Est-ce un problème de nourriture?  J’habite une zone agricole où les pesticides sont utilisés en grande quantité.  En plus, on tente d’empoisonner les maringouins (et par conséquent les autres insectes).  De temps en temps un camion de la paroisse (comté) passe dans la brunante laissant traîner un nuage de poison destiné à nous débarrasser des moustiques, l’aliment préféré des hirondelles.  Les hirondelles sont insectivores exclusivement.  Pas d’insecte, pas d’hirondelle.  Je ne saurais probablement jamais la raison de la disparition de ma colonie d’hirondelles noires, mais une chose certaine, elles sont, comme toutes les espèces migratoires, menacées. 

Depuis les années 1960, on étudie la migration d’oiseaux en Amérique du Nord grâce au radar.  Le pionnier de cette méthode est Sydney Gautreaux, ancien professeur de Louisiana State University.  M. Gautreaux est rendu actuellement à Clemson University où il dirige le programme de recherche ornithologique (http://virtual.clemson.edu/groups/birdrad/index.htm).  Selon ses études, depuis les années 1980,  la population des oiseaux migrateurs en Amérique du Nord a chuté d’environ 50%.  Il est impossible de compter avec précision le nombre des milliards d’oiseaux qui traversent le Golfe du Mexique, mais grâce au radar, on peut évaluer la population aviaire en étudiant la densité des images lors de la migration printanière.   À chaque soir, de février jusqu’en mai, des millions, voire des milliards d’oiseaux traversent le Golfe du Mexique en direction du nord, vers leur territoire de nidification.  La chute des populations est incontestée et due essentiellement à la perte d’habitat.  Mais il y a un nouvel élément de souci : les changements climatologiques et le réchauffement de la planète. 

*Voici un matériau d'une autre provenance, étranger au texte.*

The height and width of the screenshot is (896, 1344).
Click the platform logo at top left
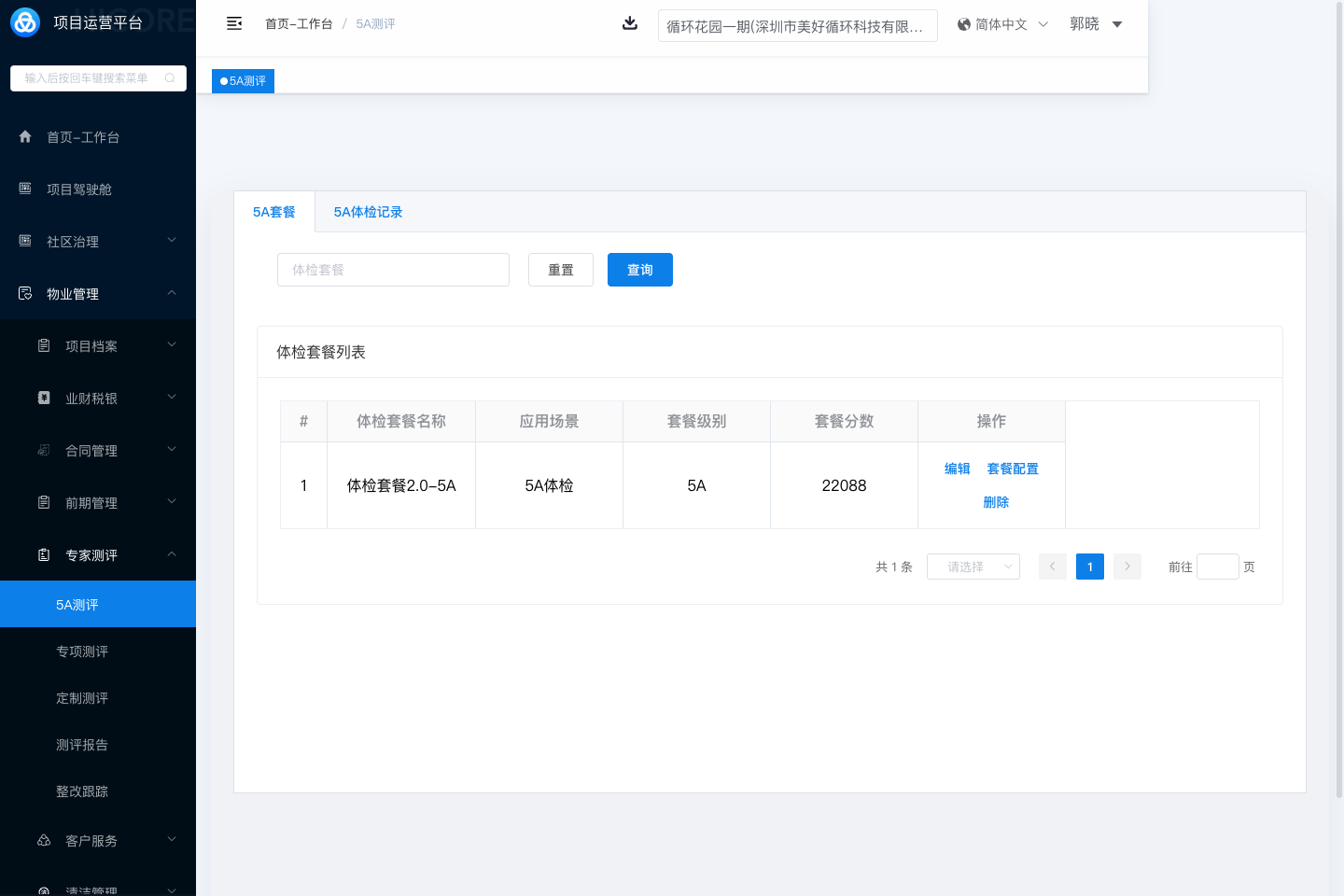(25, 22)
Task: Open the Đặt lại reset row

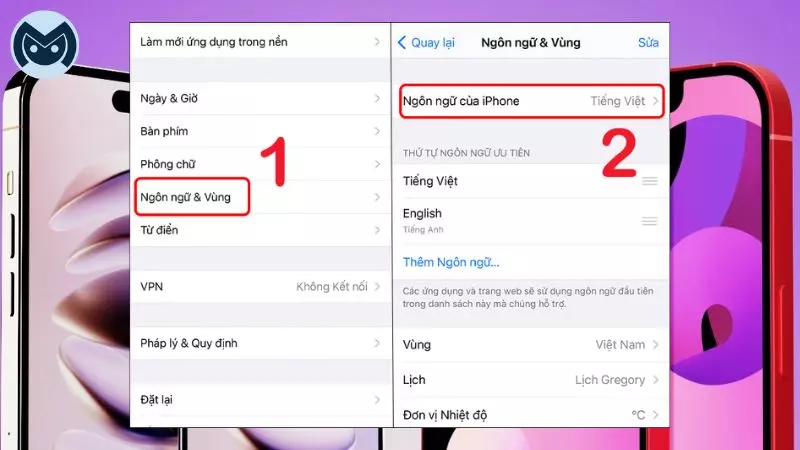Action: 261,399
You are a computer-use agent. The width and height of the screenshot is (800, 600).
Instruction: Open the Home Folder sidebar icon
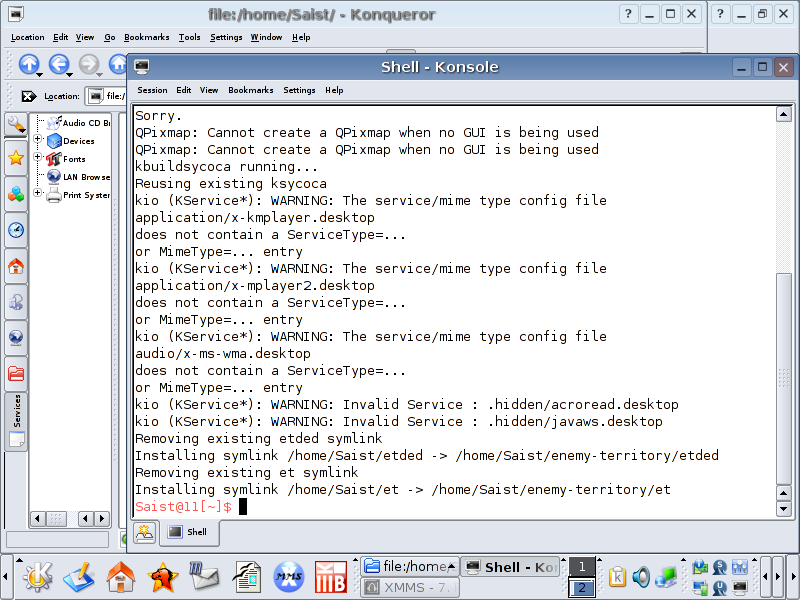click(x=16, y=266)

Comme l’explique David Wilcove dans son nouveau livre publié aux éditions Island, No Way Home, les changement climatologiques risquent d’avoir des conséquences dramatiques sur les oiseaux migrateurs.  La migration aviaire est un phénomène extraordinaire.  On ne sait pas tous les détails, mais on comprend bien les bases.  Pourquoi migrer des centaines voire des milliers de kilomètres, surtout quand les aires d’hivernage offrent quantité de nourriture?  Il s’agit d’un stratège de reproduction mis à point depuis des millénaires.  En migrant, les oiseaux évitent une concurrence sur le territoire d’hivernage avec les oiseaux tropicaux, et ils occupent un territoire relativement vide lors de leur nidification. Idéalement, les oiseaux  insectivores comme mes hirondelles, arrivent sur leur territoire en même temps que l’éclosion des insectes, ce qui assure l’alimentation des poussins.  Avec les changements climatologiques, les insectes éclorent plus tôt qu’auparavant.  Les oiseaux, eux, suivant les indices de luminosité, ne changent pas leur départ en fonction.  Ce qui risque de créer un manque de nutrition dans la période de nidification.

Le Mardi Gras cette année est le 5 février.  Tôt.  Ce qui veut dire que je n’ai pas beaucoup de temps pour monter mes cabanes en espérant un beau matin de voir une hirondelle qui arrive comme un éclair en pourpre foncé se poser délicatement chez lui.




January 1, 2008

Chers amis, avec mes meilleur voeux pour une nouvelle année remplie d’amour et de bonne musique. Les rapports mensuel recommenceront le 6 février. Merci de votre fidélité.